Each section builds on this with specific thoughts on that approach. In the case of his Guides chapter, for example, DuVander fleshes out the idea that you need to “show how deeply you understand what a developer needs” by sharing the advantages and disadvantages of open vs. gated content, different channels where you might want to share your content, and so on.

He also provides actionable advice like…

“In fact, the best guides actively tell developers how not to use a product. Developers like to solve problems, so they naturally gravitate toward building a solution themselves.”

…that prompts the reader to consider their own approaches to the content they’re releasing.

About The Author

Peppered with anecdotes from DuVander’s own experience speaking at conferences, working with developers, and so on, the book is definitely an engaging read. Among all that, there’s practical advice on how to reach developers. And there’s plenty of pop culture references too!

With much experience in the industry, including stints with Zapier and SendGrid, DuVander is perhaps uniquely qualified to write this book. The circles that make up the Venn diagram of his career include development, (developer) marketing/communications, and writing. And Developer Marketing Doesn’t Exist is evidence that he’s damn good at the latter.

But it’s those other circles that mean DuVander has seen plenty of poorly executed developer marketing strategies… and maybe even tried one or two of them himself. All of which he uses to inform readers of what not to do. When it comes to practical application, these anti-patterns can be as or even more helpful than examples of what to do.

DuVander draws on his experience at EveryDeveloper, his developer experience consultancy, really effectively too.
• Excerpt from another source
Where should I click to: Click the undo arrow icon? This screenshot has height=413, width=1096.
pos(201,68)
For example, he shares the DX Index that he uses internally, encouraging readers to score themselves on 13 different criteria:

  1. Libraries in popular languages
  2. In-depth getting started guides
  3. A self-service option
  4. A clear pricing page
  5. A free tier or trial
  6. An obvious place for questions
  7. API status information
  8. Accurate API reference
  9. Sample applications for download
  10. Recent developer blog posts
  11. Interactive documentation
  12. Prominently-featured documentation
  13. Example cURL calls

It’s evident that DuVander is passionate about the topics he’s writing about, and he does jump around trying to cover a lot of ground. That’s not to say that there isn’t plenty of depth in key sections, but readers should expect to pick up a lot of information as they turn the pages.

Who Is This Book For?

The most obvious audience for this book is, of course, developer marketers. The title itself invites those people to pick up a copy, find Adam’s Twitter handle, and yell angrily at him that “it does too exist!” However, that’s a pretty small audience.

Fortunately, beyond just being an entertaining writer, DuVander does enough to appeal to various other market segments. With insights on developer portals, DX (developer experience), writing tips, and scaling publication/blogging efforts, there’s plenty in here for all sorts of readers.
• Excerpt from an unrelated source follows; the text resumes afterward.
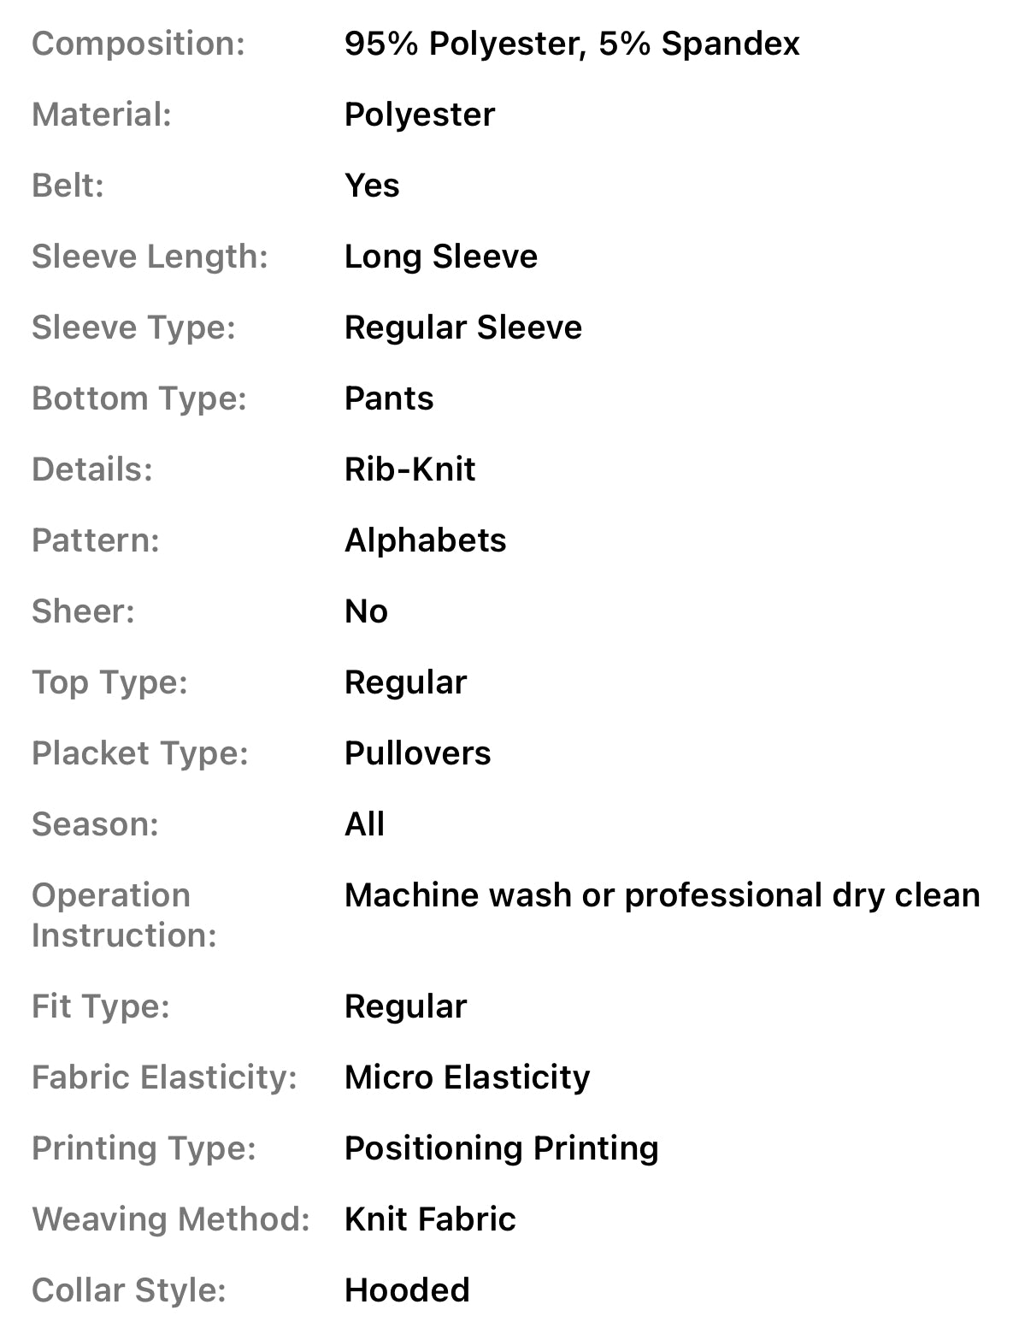The width and height of the screenshot is (1013, 1328).
Task: Select the "Rib-Knit" details value
Action: pyautogui.click(x=409, y=469)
API developers, evangelists, marketers, and other folks in the tech/API space, should all get something out of Developer Marketing Does Not Exist. Incendiary title aside, this is an excellent guide to a subject that’s usually reserved for long-form blog posts. It’s nice to be able to hold something more substantial about it in your hands, with physical copies available on Amazon that can live in your bedside cabinet for a while.

Oh, and it’s nice to know that the spoon on the cover makes sense before the intro is done!